Released: 2013, Vox Inferni Press
Reviewer: Metal-Rules.com UK Team
Lamia Culta are a occult Black Metal outfit who formed in 2004 whose sound focuses upon atmospheric compositions of Neo Classical beauty shrouded in dark ambient and majestic passages. Whilst their earlier endeavours fitted the bill for a female fronted symphonic metal band, Fosco Culto began working solo on the follow up with a vision of refining everything with a more emotional and darker package.
Without deliberation, the record offers up exactly what it states, with a chanting led intro of ‘Retap Retson’ which foreshadows the organ led symphony of ‘Into The Night’. Whilst retaining a strong bleak sounding backbone, the track disperses into a harp led fragility that gives the record a strong sense of allure.
However, it’s not until the third track ‘Dwelling in the Darkness’ where the blurry vague images sharpen as the female vocals and bleak metal shrieks intercept into the delicate melodies. The juxtaposition of these two vocal forces corrode surprisingly well within the production and compliment each other flawlessly.
The album’s title track ‘A Woman Scarred’ carries these aforementioned qualities forward as the classical dynamics serve as an undercurrent to this theatrical scale piece of music that builds upon a climactic variation of sounds.
The catastrophic wake of ’She Wolf’ hooks you in and makes this one the records highest points. The gruelling vocals and classical tapestries really capture everything this band are about and is definitely a good starting point for anyone to soak up if they haven’t heard of the band before. The dense sounding guitar riffs are also a welcomed addition that add an extra layer of intensity to the atmosphere.

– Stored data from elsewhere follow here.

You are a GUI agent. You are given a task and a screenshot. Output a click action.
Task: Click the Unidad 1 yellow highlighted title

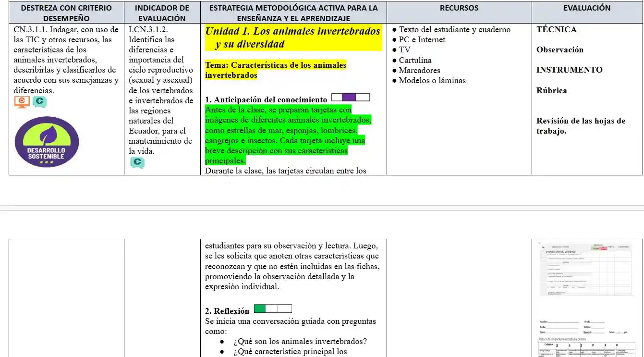point(292,38)
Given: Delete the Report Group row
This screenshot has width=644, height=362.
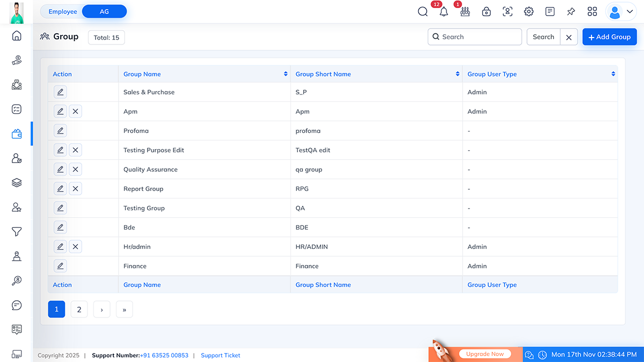Looking at the screenshot, I should click(76, 189).
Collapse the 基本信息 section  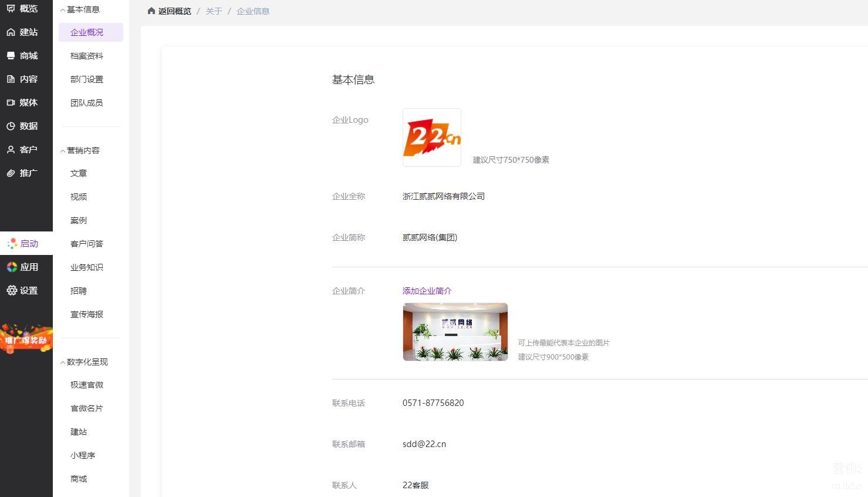[63, 10]
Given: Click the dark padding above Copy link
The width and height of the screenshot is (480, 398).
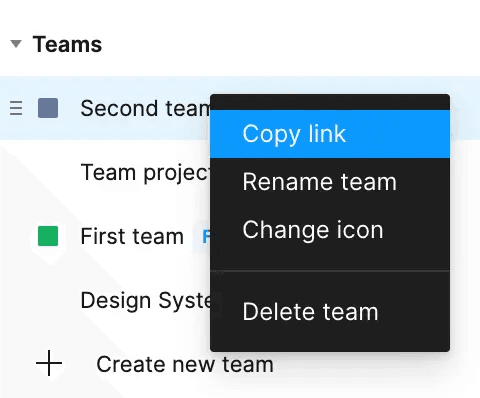Looking at the screenshot, I should (330, 102).
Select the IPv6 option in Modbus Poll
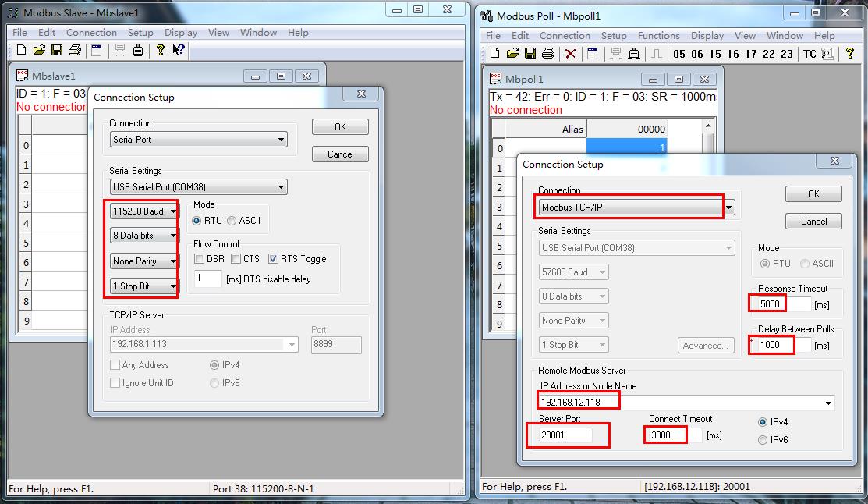This screenshot has height=504, width=868. click(762, 440)
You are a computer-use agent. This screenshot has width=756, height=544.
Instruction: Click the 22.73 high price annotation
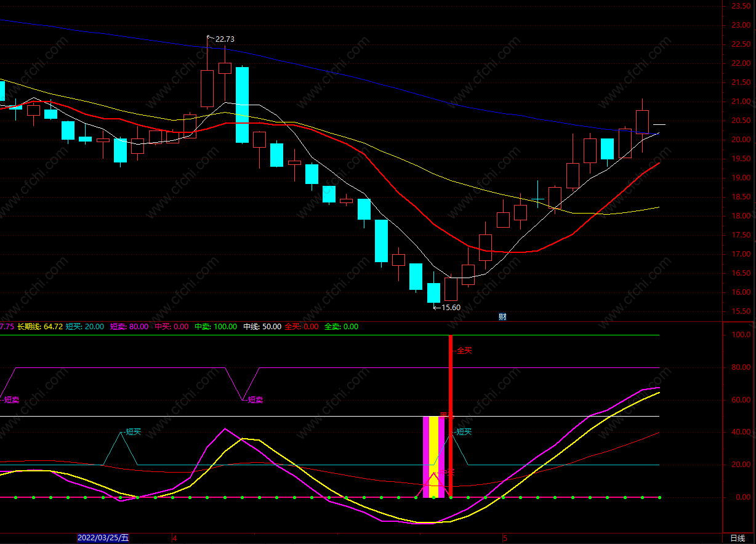(x=225, y=39)
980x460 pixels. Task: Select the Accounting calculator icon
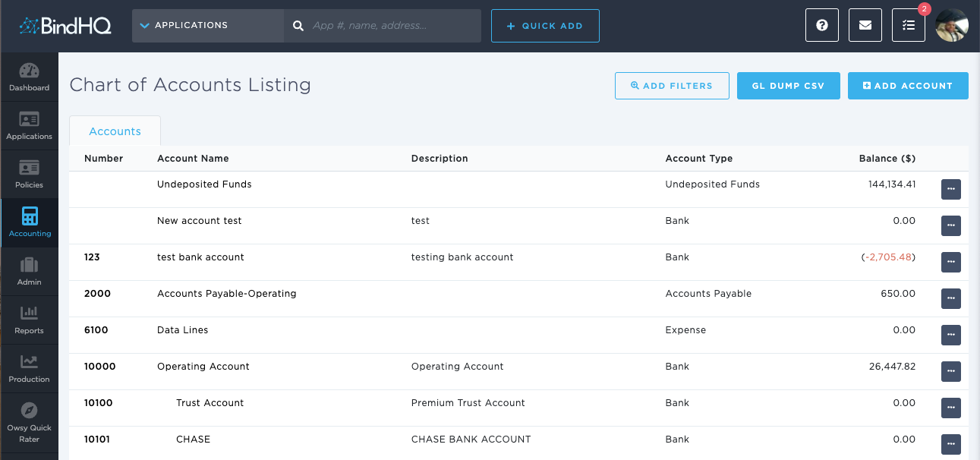tap(29, 217)
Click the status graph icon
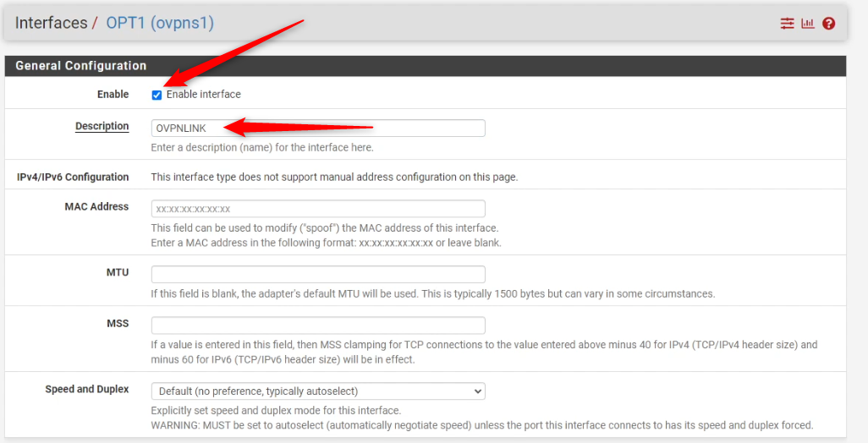The width and height of the screenshot is (868, 443). (x=808, y=24)
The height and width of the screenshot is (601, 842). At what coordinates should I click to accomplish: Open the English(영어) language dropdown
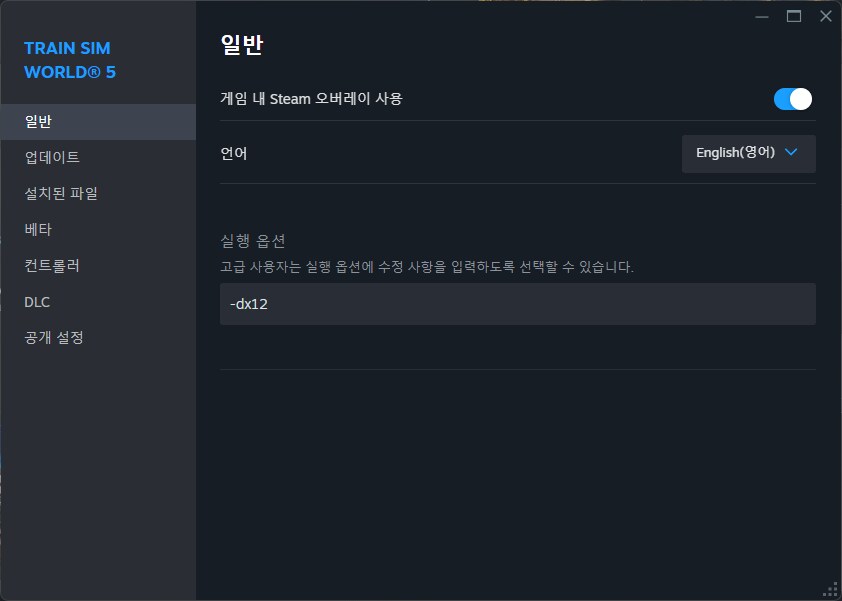click(748, 154)
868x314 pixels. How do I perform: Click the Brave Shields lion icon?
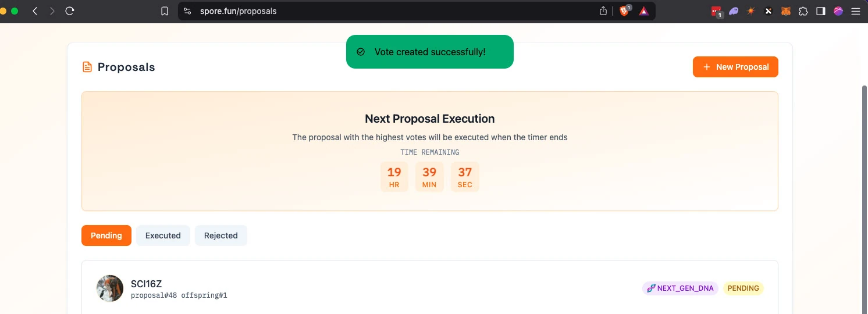[624, 11]
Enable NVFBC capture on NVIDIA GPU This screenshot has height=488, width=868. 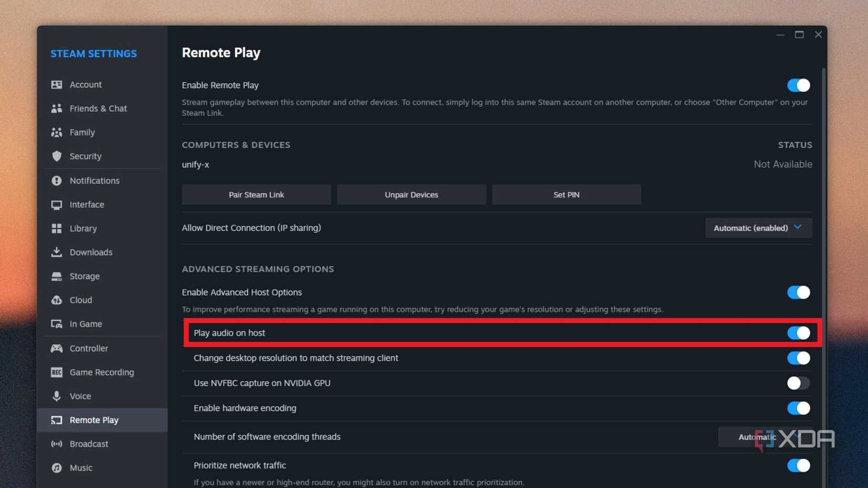[x=798, y=383]
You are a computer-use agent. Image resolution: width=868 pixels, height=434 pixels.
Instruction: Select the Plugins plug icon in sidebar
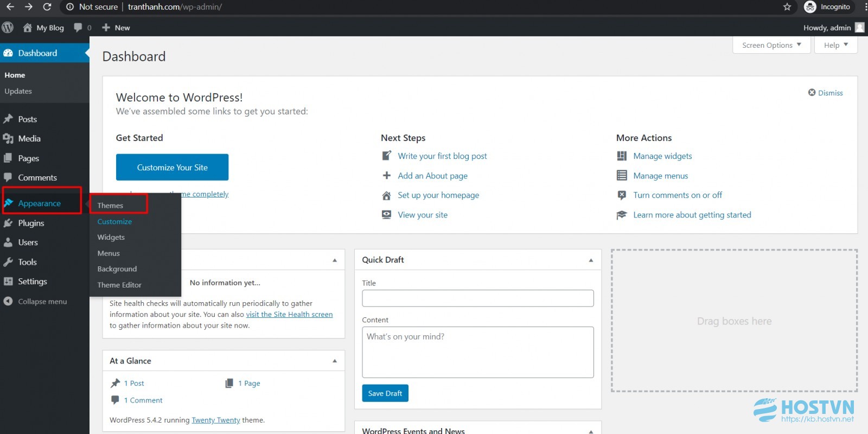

Meanwhile, ‘Gloomy Sunday’ unravels with a stronger focus towards the female vocals and drifts effortlessly by like a shadow cast from dark clouds above.
Closing off with, ‘There I Shall Dwell’ the acoustic intro sweeps across the infernal shrieks and opaque instrumentation that scales throughout, attaining a visual led crescendo where desolation prevails.
Overall, this was an interesting spin from a style that is by no means new to the world of metal. Many bands have tried and tested this approach to vocal transitioning to an extensive degree. However, never before have I known it to sound so rich and entrancing in its manifestation than what is divulged on this record. The sheer level of beauty and clashes between dark and light not only burn bright but can also plunge you into an abyss of despair making this both an emotive and cinematic experience. The record does lose some momentum at certain junctures with some needless instrumentals thrown in, which seem to serve as nothing more than padding the record out for the purpose of attaining the length of a whole album.
This is definitely not music for the faint hearted, but for those looking to drench their ears in something darker with both depth and scope and in that regard listeners will not be disappointed with what this album has to offer.